[Dataset entries]
-------

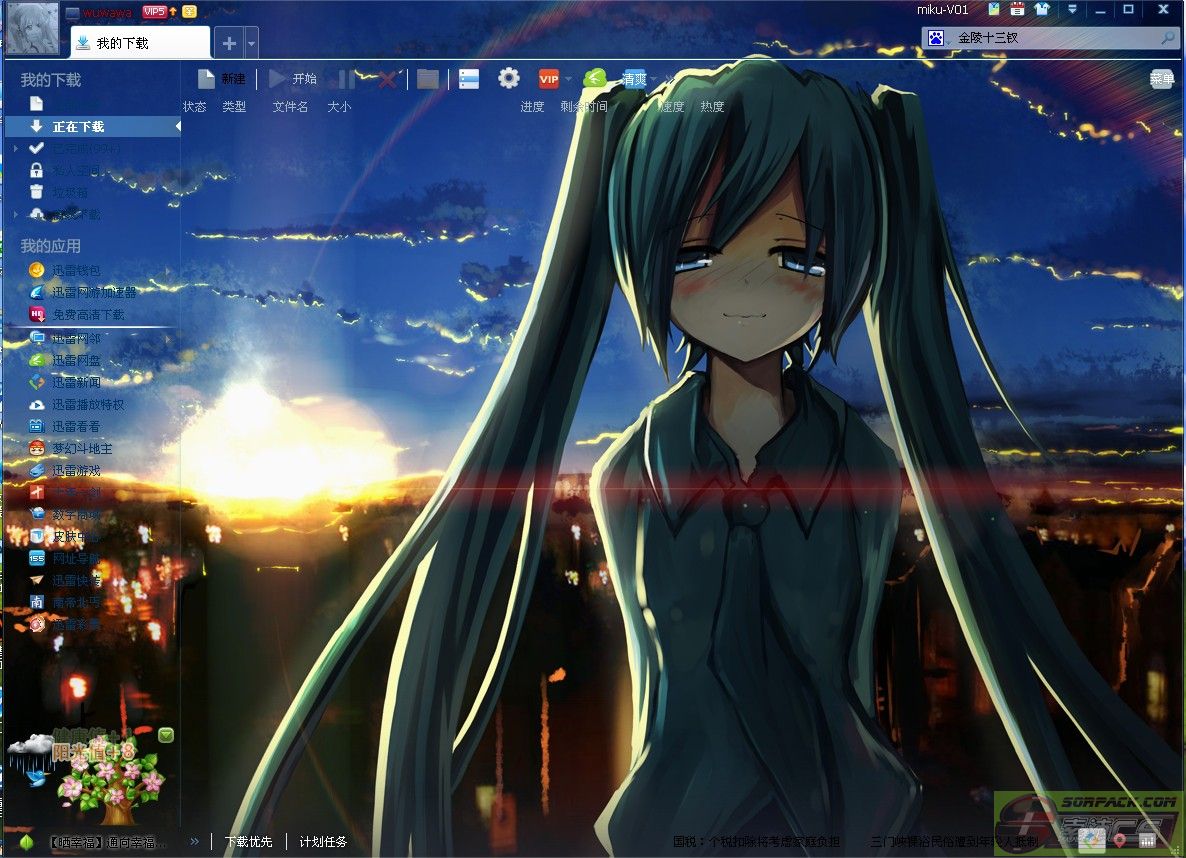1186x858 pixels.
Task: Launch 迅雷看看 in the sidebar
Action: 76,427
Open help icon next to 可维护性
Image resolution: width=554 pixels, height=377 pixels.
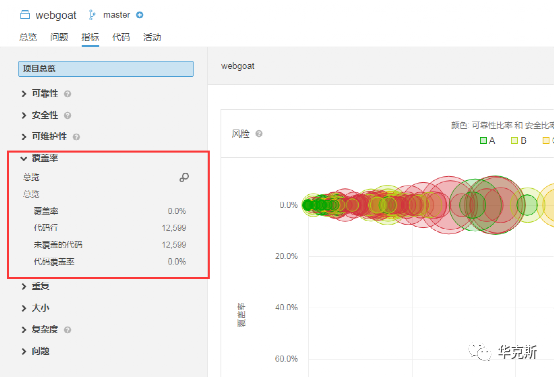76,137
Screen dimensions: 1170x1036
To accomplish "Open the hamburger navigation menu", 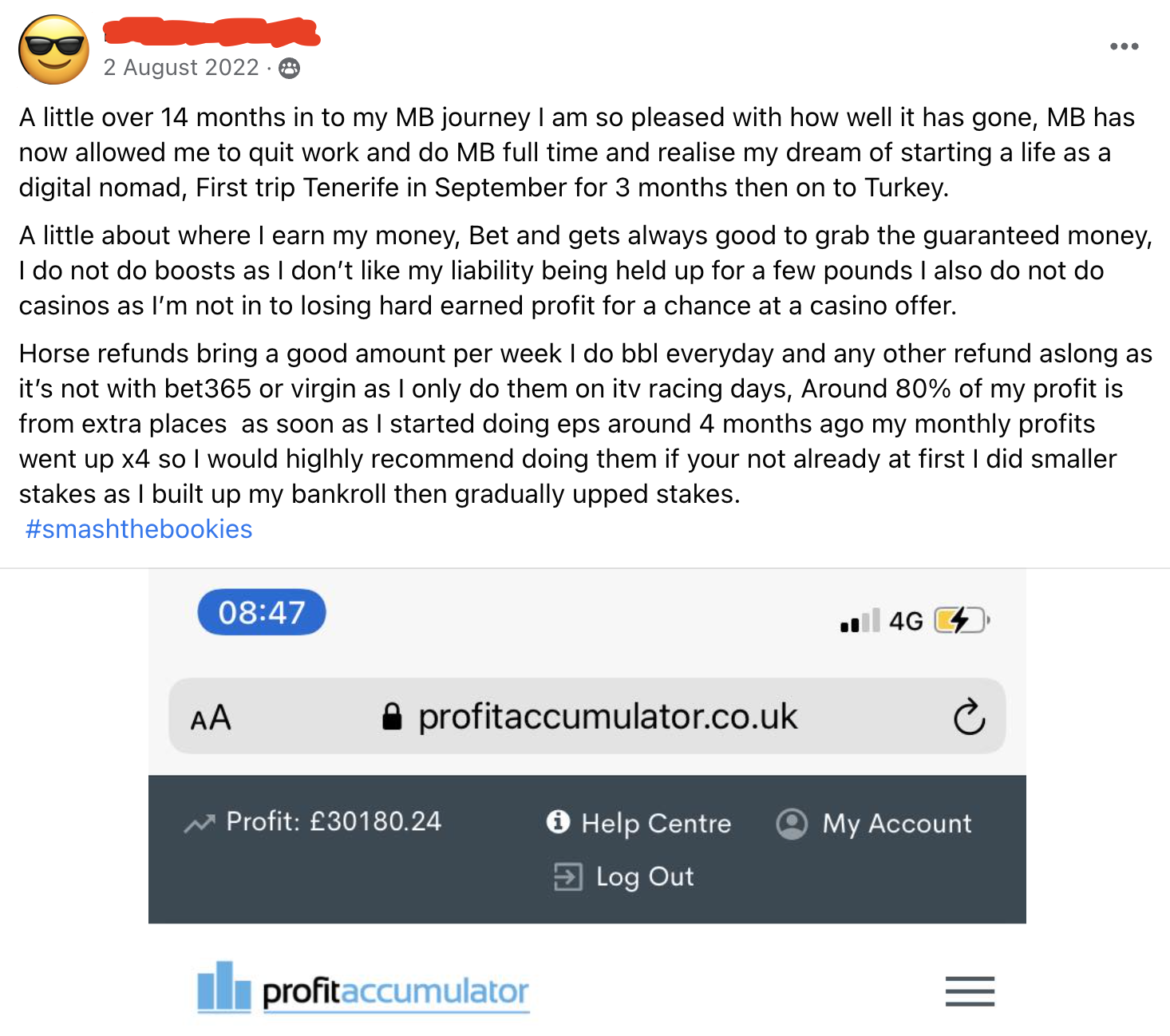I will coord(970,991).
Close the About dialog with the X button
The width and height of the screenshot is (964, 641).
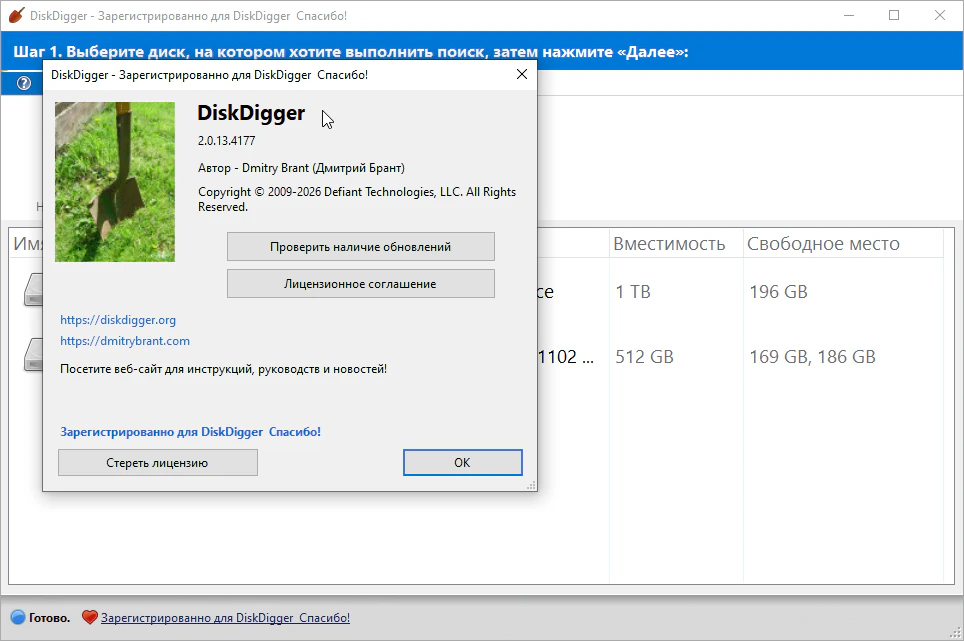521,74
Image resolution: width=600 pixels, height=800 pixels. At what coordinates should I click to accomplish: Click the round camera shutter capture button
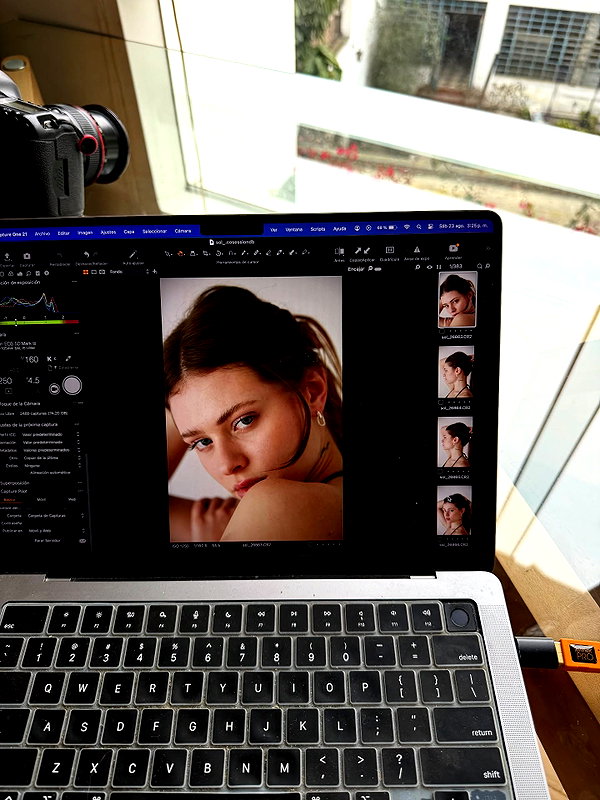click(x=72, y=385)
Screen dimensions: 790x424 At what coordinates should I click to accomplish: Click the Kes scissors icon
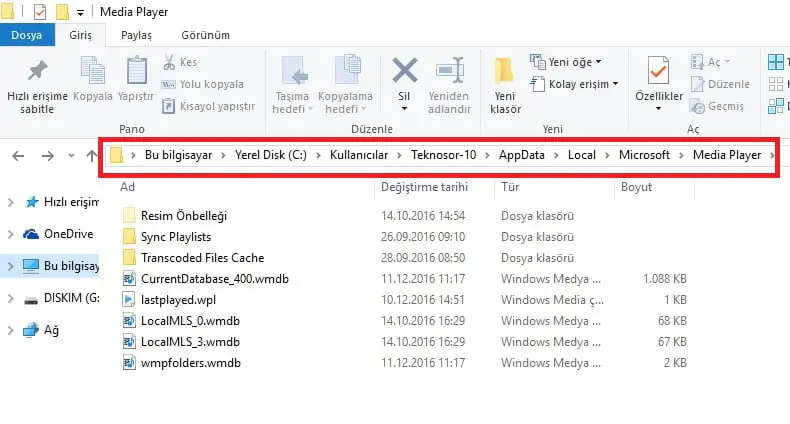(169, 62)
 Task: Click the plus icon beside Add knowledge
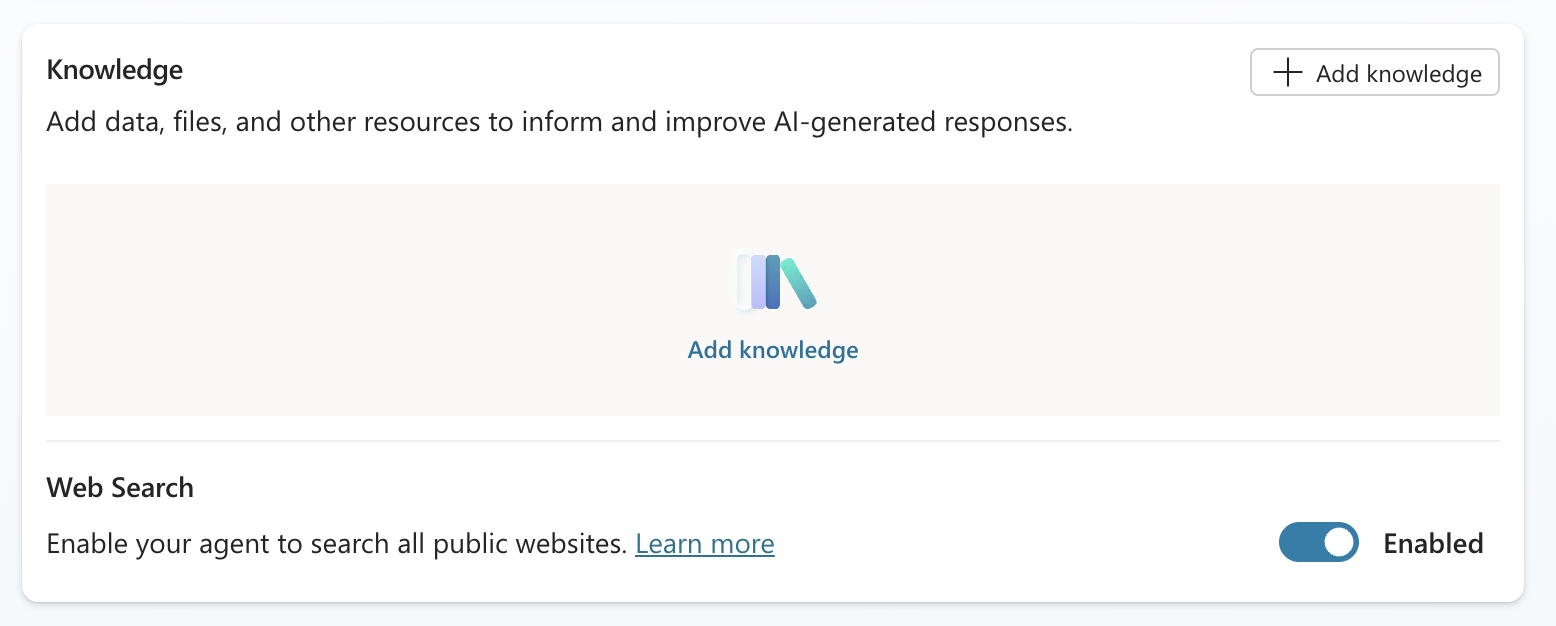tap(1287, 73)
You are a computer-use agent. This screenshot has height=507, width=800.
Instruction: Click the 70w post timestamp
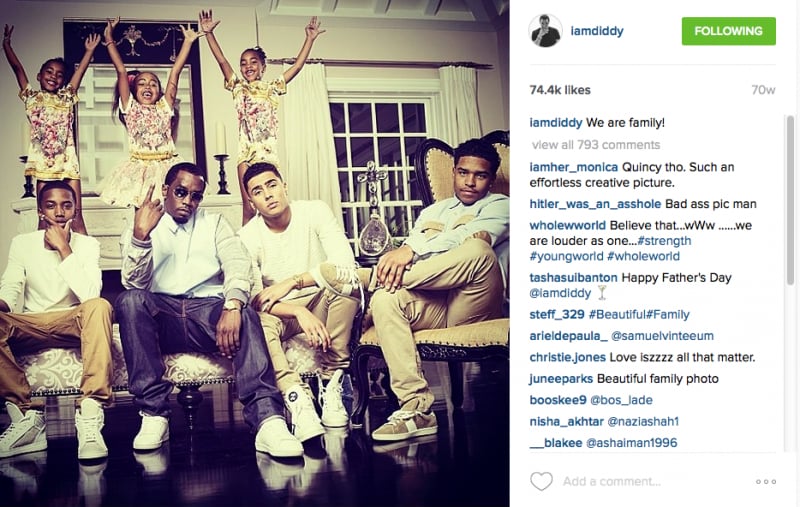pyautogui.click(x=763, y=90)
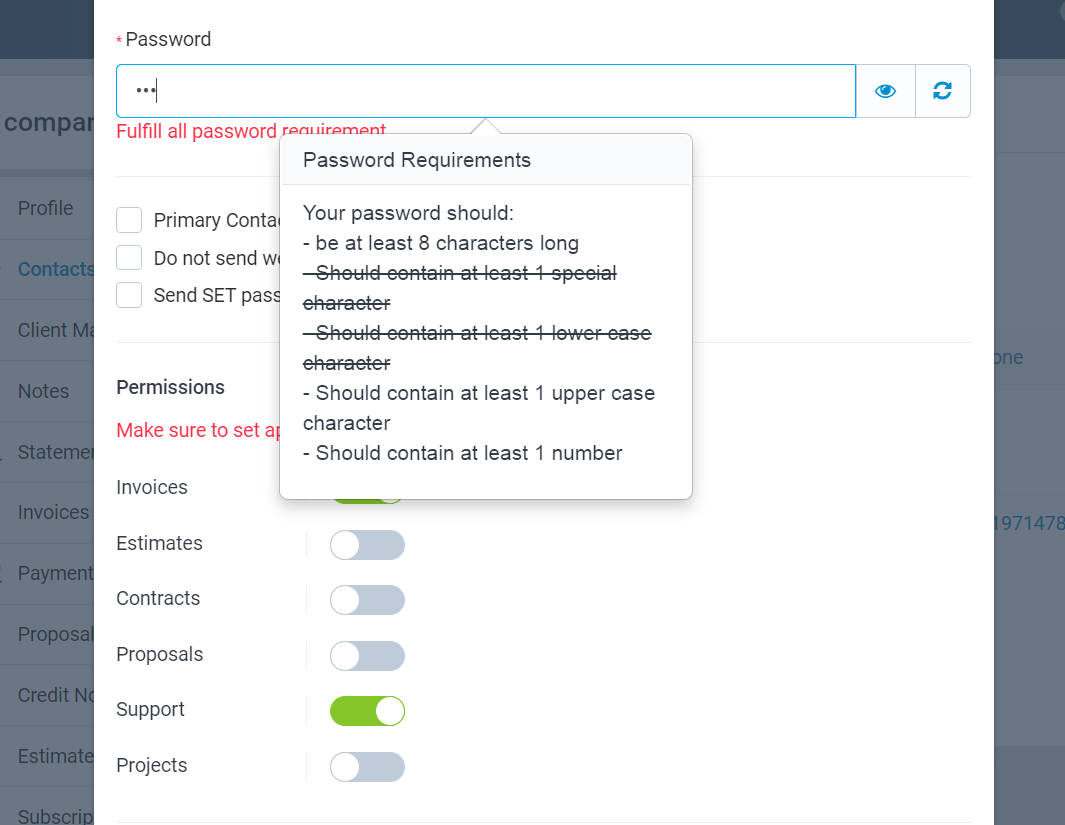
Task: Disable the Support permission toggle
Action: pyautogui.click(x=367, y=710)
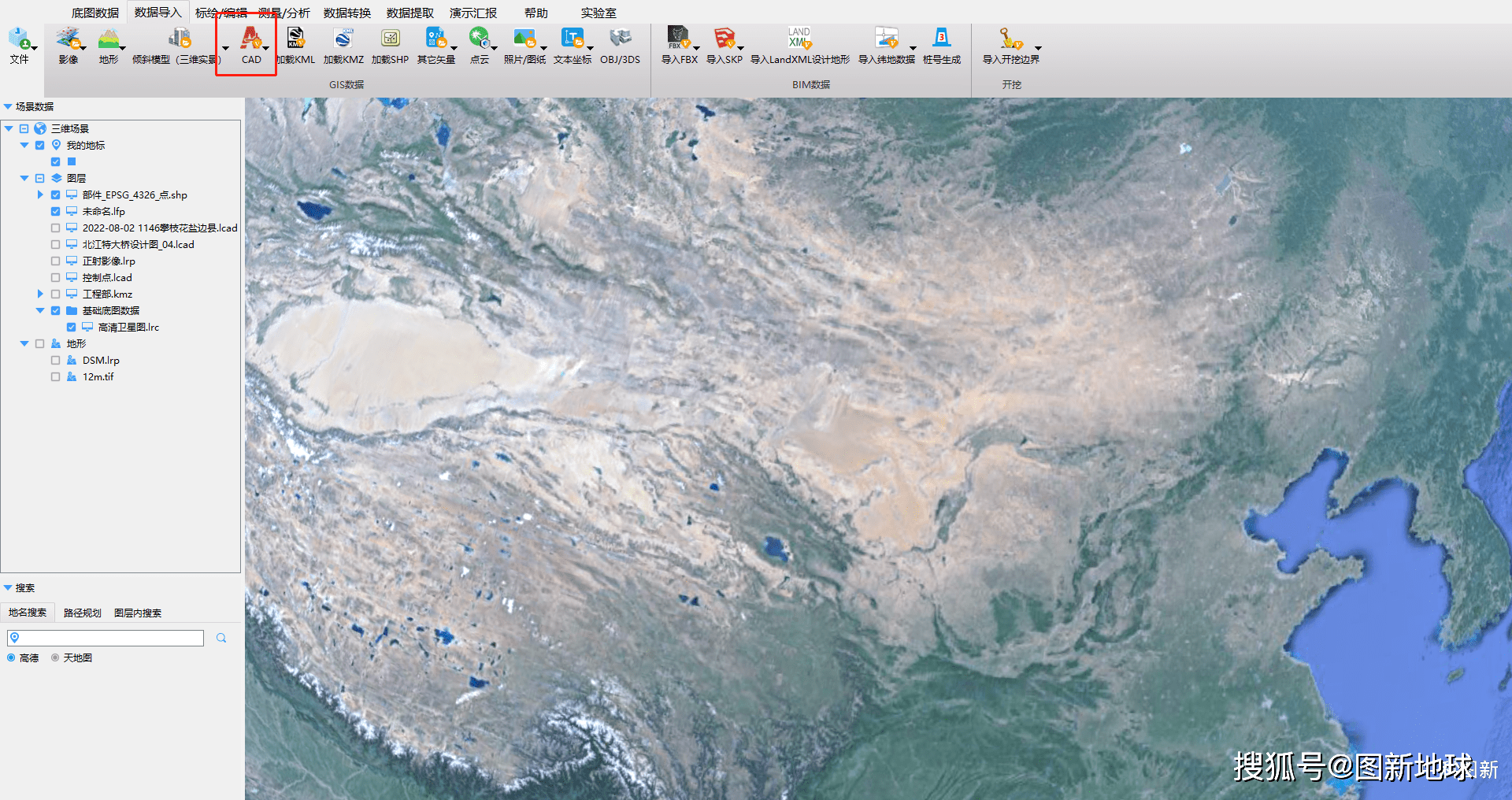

-------

_Aim of the task_.
Only the lines from the one that contains "Task: Click the" to the end of the records, inclusive, are to be quoted exactly, with pictures excluded.

_Response_.
 Task: Click the plus icon beside Add knowledge
tap(1287, 73)
You are a computer-use agent. This screenshot has height=507, width=800.
Instruction: Click the 70w post timestamp
pyautogui.click(x=763, y=90)
Task: Disable the Support permission toggle
Action: pyautogui.click(x=367, y=710)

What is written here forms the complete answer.